REQUESTS:
A: In the passage on coupling random walks, who introduced the coupling of which the Berestycki et al. coupling is a variant?
B: Please carry on the passage on coupling random walks, starting after its final sentence.

PASSAGE TO READ:
━━━━━━
Now we show that on the event \(A(\delta )\) we can couple the walks such that \({\bar{X}}_{\Delta }={\bar{Y}}_{\Delta }\) with high probability. The argument uses a coupling of Berestycki et al. [6], itself a variant of a beautiful coupling introduced by Schramm [24]. We first introduce some notation. Let

$$\begin{aligned} \Omega _n:=\left\{ (x_1 {\ge } \cdots {\ge } x_n): x_i \in \{0/n,1/n,\dots ,n/n\} \text { for each }i \le n \text { and } \sum _{i\le n}x_i =1 \right\} . \end{aligned}$$

Notice that the walks \({\bar{X}}\) and \({\bar{Y}}\) both take values in \(\Omega _n\).

Marginal evolution Let us describe the evolution of the random walk \({\bar{X}}=({\bar{X}}_s: s = 0,1,\dots )\). Suppose that \(s\ge 0\) and \({\bar{X}}_{s}= (x_1,\dots ,x_n)\). Now imagine the interval (0, 1] tiled using the intervals \((0,x_1],\dots ,(0, x_n]\) (the specific tiling rule does not matter). Initially for \(s=0\), and more generally if s is a refreshment time, we select \(u \in \{1/n,\dots ,n/n\}\) uniformly at random and then call the tile that contains u the marked tile. If \(s \ge 1\) is not a refreshment time then the marked tile is the one containing the second marker y of Proposition 4.1 from the previous step. Either way, we have a distinguished tile (the tile containing the ‘first marker’ at the beginning of each step \(s = 0, 1, \ldots \)

We now describe the marginal evolution of this tiling for one step. In fact this evolution takes as an input a tiling \({\bar{X}}_s\) and a marked tile I. The output will be another tiling \({\bar{X}}_{s+1}\) and a new marked tile for the next step. Let I be the tile containing the first marker at the beginning of the step, and place I first from left. (I represents the cycle containing the first marker u and we imagine that u is the leftmost point of that tile, i.e., in position 1 / n). Select \(v \in \{2/n,\dots ,n/n\}\) uniformly at random and let \(I'\) be the tile that v falls into. Then there are two possibilities:

  • if \(I' \ne I\) then we merge the tiles I and \(I'\). The new tile we created is now marked for the next step.
━━━━━━
DATA EXTRACT:

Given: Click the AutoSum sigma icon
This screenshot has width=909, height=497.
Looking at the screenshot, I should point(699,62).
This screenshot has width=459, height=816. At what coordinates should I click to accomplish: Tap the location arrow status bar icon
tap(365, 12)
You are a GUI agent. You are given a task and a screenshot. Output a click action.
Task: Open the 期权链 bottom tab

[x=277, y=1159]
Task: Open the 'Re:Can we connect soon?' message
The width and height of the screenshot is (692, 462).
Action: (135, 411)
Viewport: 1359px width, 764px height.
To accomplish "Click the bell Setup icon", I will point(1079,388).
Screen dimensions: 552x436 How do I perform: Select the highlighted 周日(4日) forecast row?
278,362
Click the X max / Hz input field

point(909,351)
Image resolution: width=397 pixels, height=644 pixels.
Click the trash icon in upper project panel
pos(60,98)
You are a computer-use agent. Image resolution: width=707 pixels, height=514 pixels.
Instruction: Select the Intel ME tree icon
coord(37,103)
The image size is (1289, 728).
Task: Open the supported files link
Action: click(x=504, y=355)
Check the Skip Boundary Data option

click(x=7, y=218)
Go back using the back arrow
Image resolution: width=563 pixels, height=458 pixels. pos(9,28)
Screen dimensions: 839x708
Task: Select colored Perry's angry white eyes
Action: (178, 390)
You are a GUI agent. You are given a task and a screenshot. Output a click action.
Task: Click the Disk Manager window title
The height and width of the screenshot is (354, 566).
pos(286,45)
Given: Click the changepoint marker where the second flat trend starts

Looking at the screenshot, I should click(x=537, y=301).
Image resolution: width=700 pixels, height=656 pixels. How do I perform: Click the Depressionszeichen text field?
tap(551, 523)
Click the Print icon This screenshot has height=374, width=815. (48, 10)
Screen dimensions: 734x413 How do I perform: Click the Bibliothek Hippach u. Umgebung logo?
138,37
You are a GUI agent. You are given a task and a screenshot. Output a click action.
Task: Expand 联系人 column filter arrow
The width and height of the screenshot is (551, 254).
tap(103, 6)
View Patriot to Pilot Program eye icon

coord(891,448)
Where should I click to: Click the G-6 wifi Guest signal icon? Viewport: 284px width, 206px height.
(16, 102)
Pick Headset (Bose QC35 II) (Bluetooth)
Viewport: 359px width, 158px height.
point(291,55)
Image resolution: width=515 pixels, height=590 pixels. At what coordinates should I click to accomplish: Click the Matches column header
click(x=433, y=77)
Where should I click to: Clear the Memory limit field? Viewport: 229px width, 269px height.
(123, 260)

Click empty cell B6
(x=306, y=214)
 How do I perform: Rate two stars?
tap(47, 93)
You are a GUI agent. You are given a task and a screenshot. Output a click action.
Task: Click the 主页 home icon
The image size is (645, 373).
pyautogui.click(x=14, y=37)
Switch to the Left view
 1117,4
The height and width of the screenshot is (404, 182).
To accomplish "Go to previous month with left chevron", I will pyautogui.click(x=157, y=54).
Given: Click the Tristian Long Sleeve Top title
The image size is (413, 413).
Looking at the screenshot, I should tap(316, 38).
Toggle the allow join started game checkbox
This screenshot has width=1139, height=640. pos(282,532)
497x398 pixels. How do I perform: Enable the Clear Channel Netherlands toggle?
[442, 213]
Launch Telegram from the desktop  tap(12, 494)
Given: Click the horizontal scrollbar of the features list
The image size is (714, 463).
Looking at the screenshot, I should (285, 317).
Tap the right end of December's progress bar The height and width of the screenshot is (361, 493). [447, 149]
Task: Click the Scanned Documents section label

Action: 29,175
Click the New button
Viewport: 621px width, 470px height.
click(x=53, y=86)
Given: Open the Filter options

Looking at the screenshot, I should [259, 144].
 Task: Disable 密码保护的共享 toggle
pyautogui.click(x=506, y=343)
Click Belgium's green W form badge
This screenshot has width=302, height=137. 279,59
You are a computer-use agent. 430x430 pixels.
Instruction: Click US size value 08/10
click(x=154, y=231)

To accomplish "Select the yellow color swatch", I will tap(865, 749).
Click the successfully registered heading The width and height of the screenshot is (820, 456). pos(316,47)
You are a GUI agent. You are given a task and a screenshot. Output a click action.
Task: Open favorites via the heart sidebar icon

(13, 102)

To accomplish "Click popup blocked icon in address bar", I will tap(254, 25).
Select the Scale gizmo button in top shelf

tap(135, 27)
━━━━━━
OUTPUTS FOR THE TASKS:
A: Schramm.

B:
  • If \(I=I'\) then we split I into two fragments, corresponding to where v falls. Thus, one of size \(v-1/n\) and the other of size \(|I|-(v-1/n)\). The rightmost one of these two tiles, containing v, is now marked for the next step. Now \({\bar{X}}_{s+1}\) is the sizes of the tiles in the new tiling we have created (with additional reordering of tiles in decreasing order). .

This defines a transformation \(T( {\bar{X}}_s, I, v)\). The evolution described above has the law of the projection onto \(\Omega _n\) of \({\bar{X}}\). Indeed, suppose we apply the transposition (xy) to \({\bar{X}}_s\) in order to obtain \({\bar{X}}_{s+1}\). The marked tile at time s corresponds to the cycle of \({\bar{X}}_{s}\) containing x: if s is a refreshment time then \(x\in \{1,\dots ,n\}\) is chosen uniformly, otherwise x is the second marker from the previous step.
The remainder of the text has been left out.